Who makes hiring decisions at your organization:

√ Library Administration

√ The position’s supervisor

√ A Committee or panel

√ Employees at the position’s same level (on a panel or otherwise)

Which of the following does your organization regularly require of candidates?

√ Online application

√ Cover letter

√ CV

√ References

√ Supplemental Questions

√ Demonstration (teaching, storytime, etc)

√ More than one round of interviews

√ A whole day of interviews

√ A meal with hiring personnel

Does your organization use automated application screening? 

√ No

Briefly describe the hiring process at your organization and your role in it:

As a supervisor, I generally chair the search committee for positions within my own department; and serve on other search committees as well.

Think about the last candidate who really wowed you, on paper, in an interview, or otherwise. Why were they so impressive?

They modeled kindness, respect, and diplomacy in their interactions.

Do you have any instant dealbreakers?

Disrespect; talking over everyone else at a meal and not letting the search committee members get a word in edgewise; smoking while with members of the search committee.

What do you wish you could know about candidates that isn’t generally revealed in the hiring process?

How well they get along with people in the workplace from day to day, not only in terms of respect, but also in terms of how they might continually burden others with their own anxieties.

How many pages should each of these documents be?

Cover Letter: √ As many as it takes, but keep it reasonable and relevant

Resume: √ As many as it takes, but keep it reasonable and relevant

CV: √ As many as it takes, but keep it reasonable and relevant

What is the most common mistake that people make in an interview?

Trying to perform, even while in casual conversation, instead of communicating like an authentic human being.

Do you conduct virtual interviews?

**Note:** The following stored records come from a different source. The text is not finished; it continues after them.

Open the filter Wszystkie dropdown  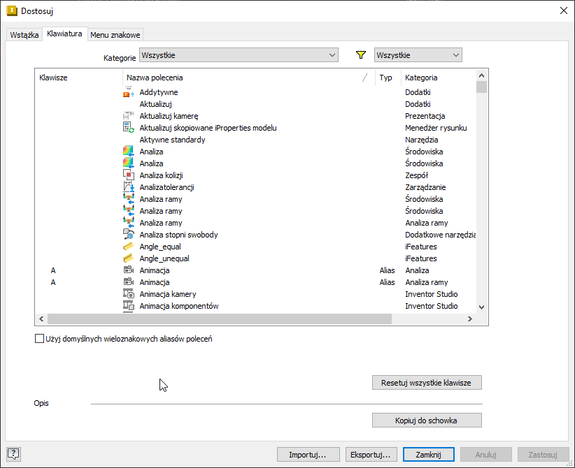coord(418,55)
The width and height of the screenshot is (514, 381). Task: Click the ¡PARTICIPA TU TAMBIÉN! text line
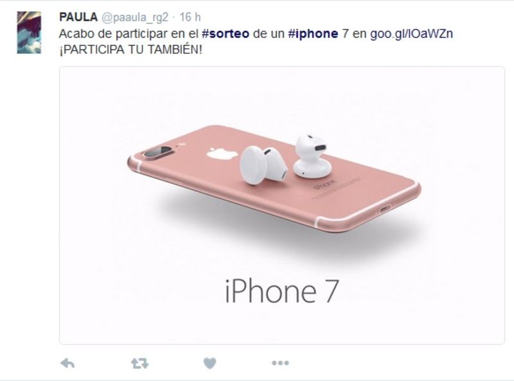click(x=131, y=50)
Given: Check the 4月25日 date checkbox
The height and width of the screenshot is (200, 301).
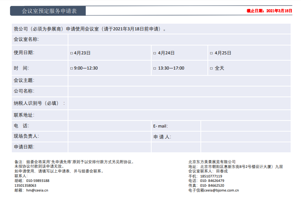Looking at the screenshot, I should tap(211, 53).
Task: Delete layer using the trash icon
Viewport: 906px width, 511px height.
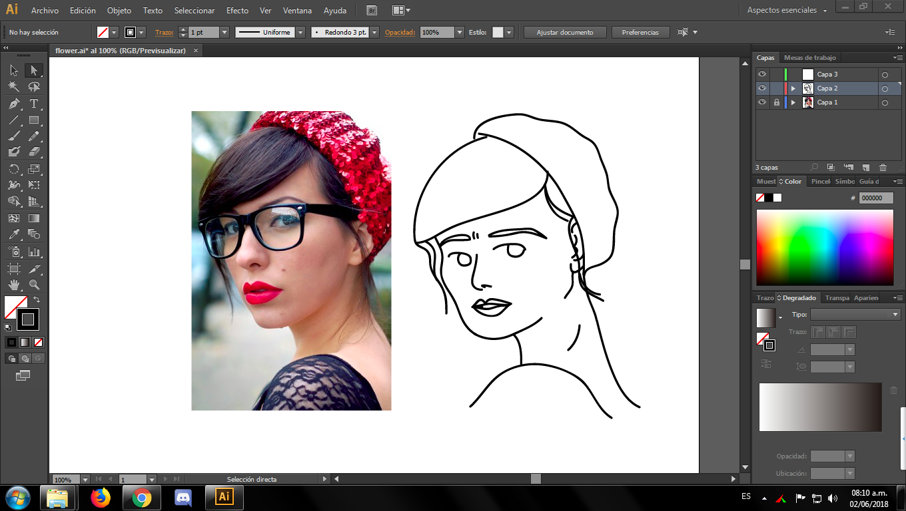Action: coord(883,168)
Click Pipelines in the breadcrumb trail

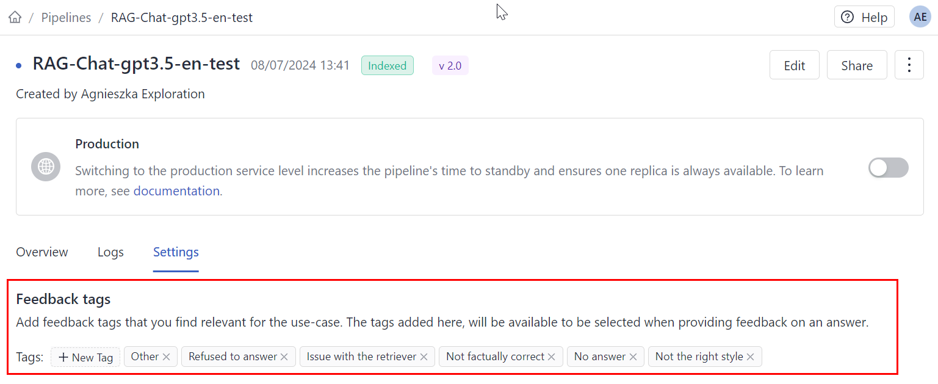[x=66, y=17]
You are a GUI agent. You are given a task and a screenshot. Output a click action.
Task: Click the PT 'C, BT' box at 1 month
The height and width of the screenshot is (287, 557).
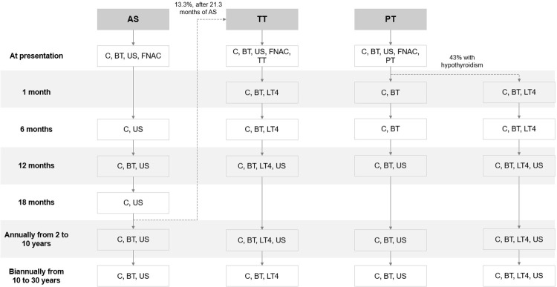click(391, 92)
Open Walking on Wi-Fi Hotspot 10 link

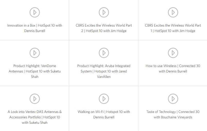click(x=104, y=112)
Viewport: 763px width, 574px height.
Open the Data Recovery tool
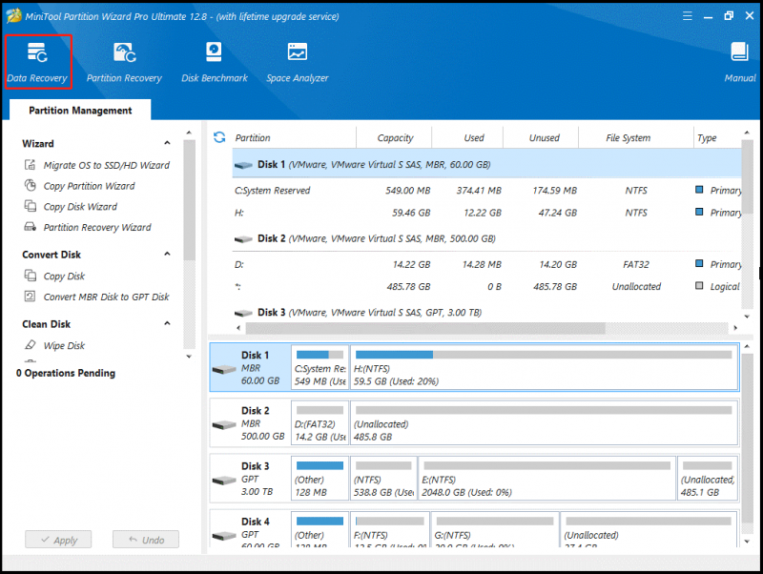pos(37,62)
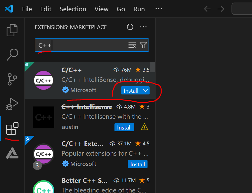Click the warning icon beside C++ Intellisense
This screenshot has width=252, height=193.
[144, 127]
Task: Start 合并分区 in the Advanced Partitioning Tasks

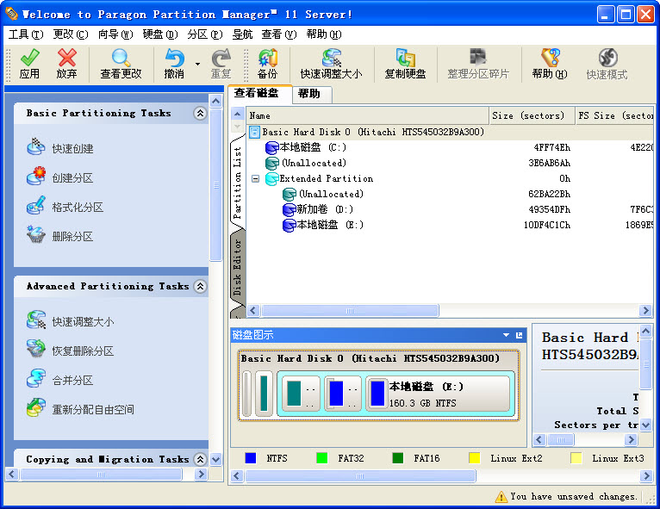Action: [x=72, y=380]
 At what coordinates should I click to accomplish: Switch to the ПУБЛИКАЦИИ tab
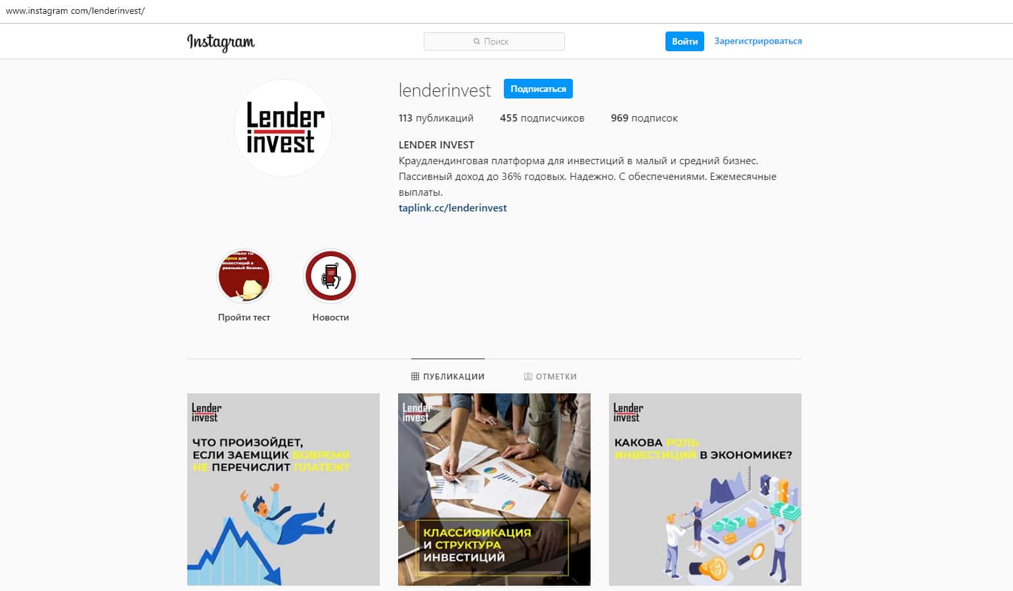coord(448,376)
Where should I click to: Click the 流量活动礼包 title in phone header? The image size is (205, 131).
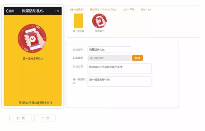33,11
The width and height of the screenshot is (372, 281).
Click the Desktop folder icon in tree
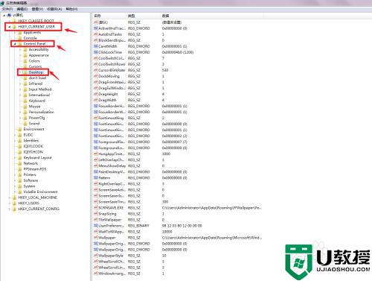point(25,72)
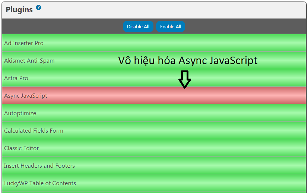Click the gray toolbar right of Enable All
This screenshot has width=308, height=193.
click(x=246, y=27)
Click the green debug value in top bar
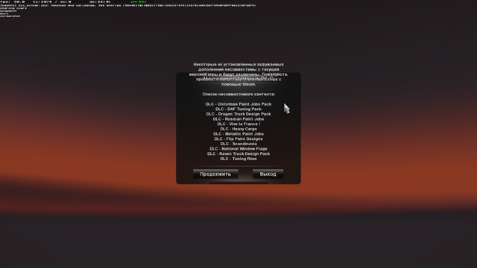477x268 pixels. 139,1
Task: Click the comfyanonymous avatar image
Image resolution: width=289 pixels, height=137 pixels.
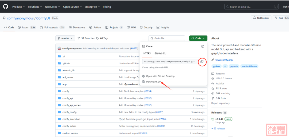Action: 59,49
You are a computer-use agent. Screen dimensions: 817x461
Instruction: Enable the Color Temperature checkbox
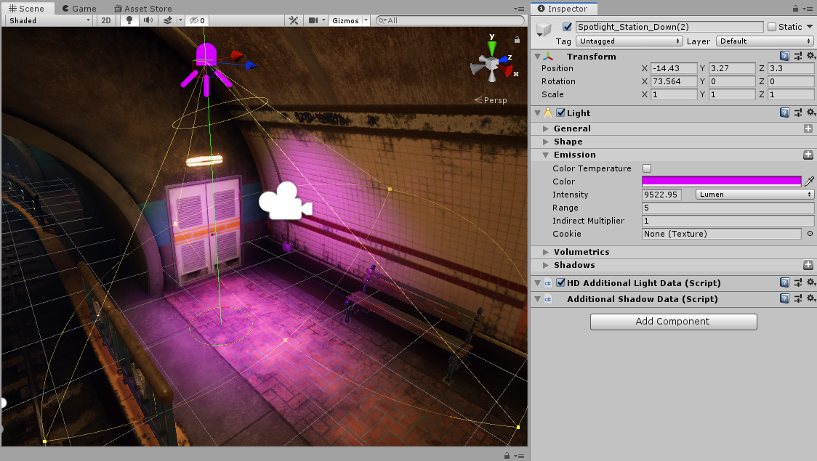point(646,168)
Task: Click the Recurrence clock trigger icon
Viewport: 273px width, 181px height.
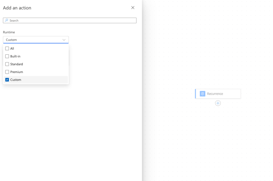Action: [x=203, y=94]
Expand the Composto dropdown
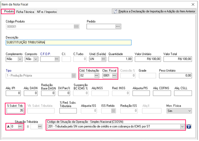Image resolution: width=199 pixels, height=141 pixels. 36,59
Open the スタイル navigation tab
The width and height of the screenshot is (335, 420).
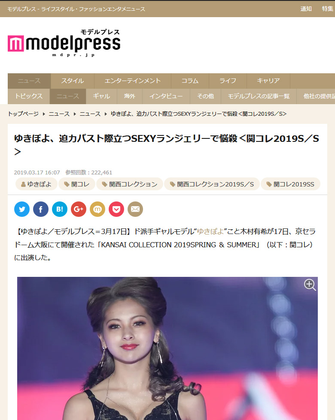click(x=72, y=81)
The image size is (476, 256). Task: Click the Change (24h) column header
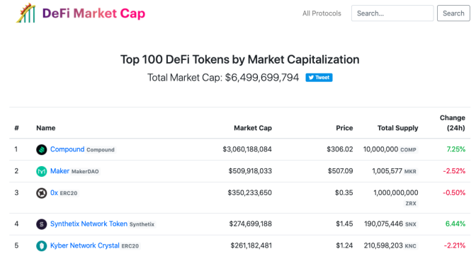[x=453, y=123]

What do job hunters need to know about shining in this setting?

Yes. They should be familiar with virtual presentation software and how to best situate their camera, lighting, etc., as well as having a strong connection (dialing in by phone for audio, for example, if their home network has bandwidth issues).

How can candidates looking to transition from paraprofessional work, from non-library work, or between library types convince you that their experience is relevant? Or do you have other advice for folks in this kind of situation?

Show that they’ve done their homework in researching the new library. Demonstrate that they understand the responsibilities, the environment, and the people, and what attracts them to this new role.

When does your organization *first* mention salary information?

√ We only discuss after we’ve made an offer

What does your organization do to reduce bias in hiring? What are the contexts in which discrimination still exists in this process?

We have required online training in anti-bias hiring techniques from HR.

What questions should candidates ask you? What is important for them to know about your organization and the position you are hiring for?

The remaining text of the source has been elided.